The film then jarringly, yet efficiently, jumps ahead two years, skipping past the span of a convicted Kalule’s prison term to show the crime’s enduring ripple effects. More timid than ever, Jorge has seen his marriage to wife Marta (Alejandra Yañez) crumble, and upon his release, Kalule terrorizes the family with hyper-intensified vigor. The narrative becomes a chronicling of Jorge’s desperate retaliation, and what began as a pursuit of his stolen medicine becomes a chase for both his loved ones’ security and the fortification of his masculinity.
This Chilean revenge flick is uniformly economical, from writer-director Alejandro Fernández Almendras’s sparing script and Candia’s subtle performance to Inti Briones’s oft-static photography and Pablo Vergara’s brooding, woodwind-y score. The overall restraint is highly effective in escalating the dread, even turning Jorge’s workaday troubles, like a chainsaw that won’t start, into moments of chilling uncertainty. The film’s aesthetic, meanwhile, works to isolate Jorge and mirror his arc from the very first scene, which sees him walking alone amid a sloping forest that’s backlit by a setting sun. Indeed, Almendras is aiming to convey the sense of a slipping-down life, filling his frames with diagonal lines and diffused light that seems on the verge of dying out. Staircases and jutting rooftops repeatedly slice through interior and exterior shots, and the amber, nighttime glow of street lamps is a prominent light source, which is to say that, often, much of the screen is nearly black.
And yet, To Kill a Man is also too restrained for its own good.

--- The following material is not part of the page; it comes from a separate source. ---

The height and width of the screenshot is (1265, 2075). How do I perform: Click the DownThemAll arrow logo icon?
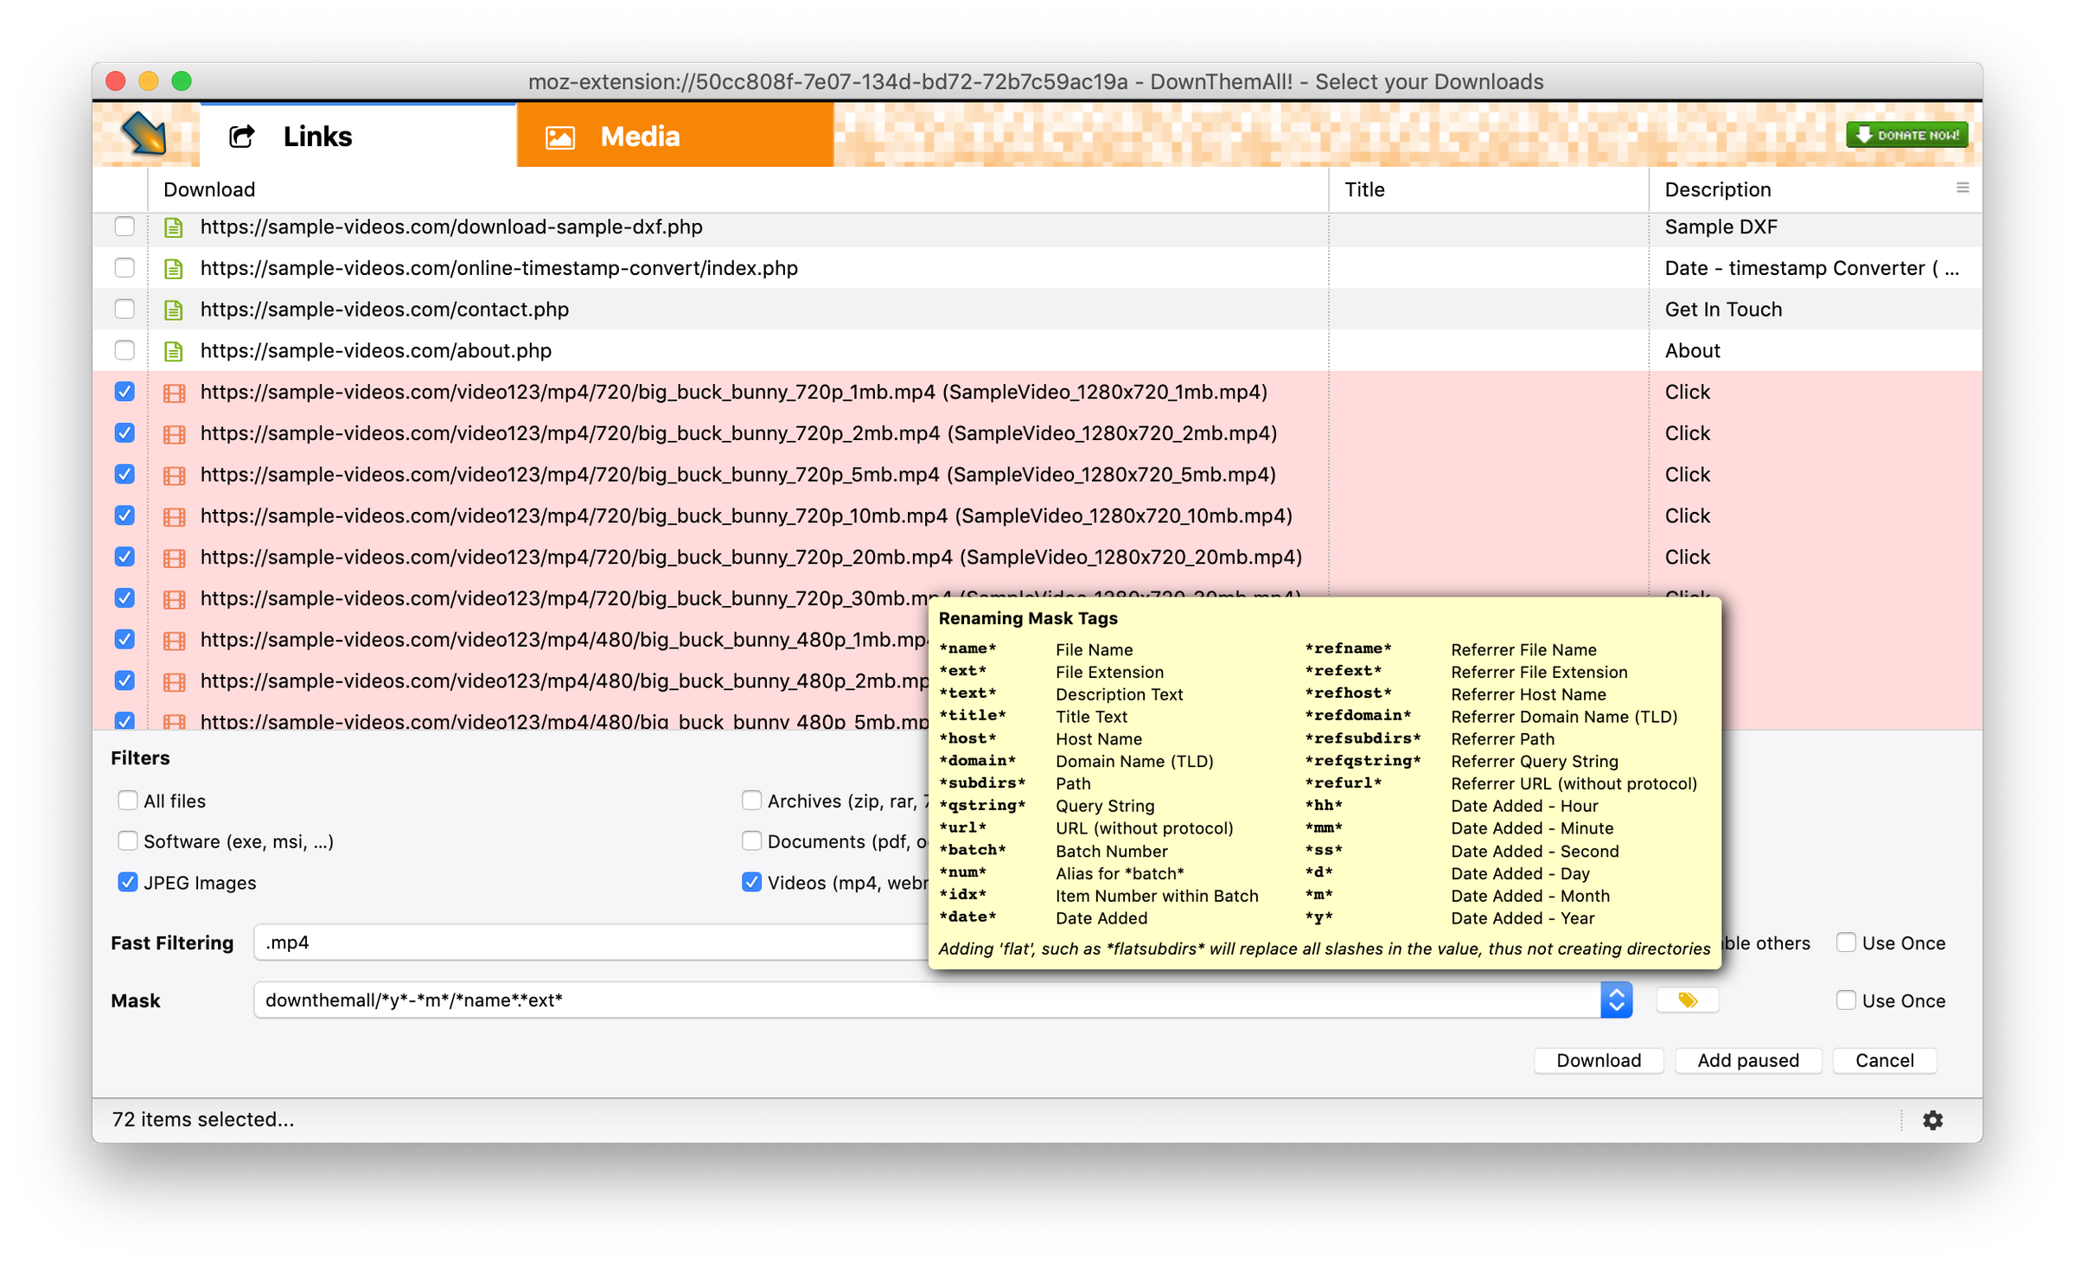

As quietly, meticulously handsome as the film is (the use of lens flares alone is a decisive color-enhancing, compositional component), there’s precious little juicy subtext to its design, and in the end, it’s not much more than a tragic vigilante tale for the art house. Jorge is a pitiable character, and there’s a laudable grace to the unspoken ways in which we process his from-all-angles emasculation (in addition to Kalule’s abuse, which involves vandalizing Jorge’s home and all but raping his teenage daughter, there’s the judgmental dismay of Marta, who blames her family’s plight on her ex-husband’s initial lack of resolve). But the roadblocks Jorge and Marta hit in their lawful pursuit of justice, before Jorge begins wrestling with the morally devastating notion of the title, is run-of-the-mill, movie-conflict bureaucracy. And Almendras may excel at conveying the indignity of Jorge’s raw, screwed-by-the-system deal, his bruised ego as crippling as his untreated diabetes, but the film is still curiously lacking in vitality. It’s as if the reins are being tugged to the point of a deprivation of interest, and while it’s welcome that the film waits until the end to share that it’s based on a true story, there’s no shaking the sense that said story could have been much more compellingly told.